Versilio miró a su alrededor, consternado, y no tuvo más remedio que dar la razón a Emilia. También aquella vez había acompañado a la esposa de Publio al mercado de la ciudad, y por tercer día consecutivo se habían dado cuenta de que los puestos de los comerciantes, sobre todo los que, de costumbre, ofrecían frutas, verduras, hortalizas y alimentos de todo tipo, estaban desoladamente vacíos. Los precios de las pocas mercancías expuestas estaban por las nubes, y en las calles estallaban continuamente riñas entre los ciudadanos exasperados y los vendedores, que proclamaban que hacían todo lo posible por intentar aprovisionarse.
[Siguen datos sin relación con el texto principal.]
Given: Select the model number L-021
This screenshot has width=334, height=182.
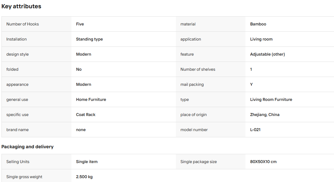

Pero, desde hacía algunos meses, la situación se había vuelto insostenible: los mercaderes ya no podían moverse con la habitual desenvoltura por toda la Italia central, y los suministros comenzaban a escasear, aunque se habían intensificado los transportes por mar, que se habían demostrado más seguros.
Roma, sin embargo, era una ciudad vastísima, densamente poblada y en continua expansión, y sus necesidades alimentarias iban mucho más allá de lo que las naves de carga conseguían transportar, aun descargando mercancías sin pausa.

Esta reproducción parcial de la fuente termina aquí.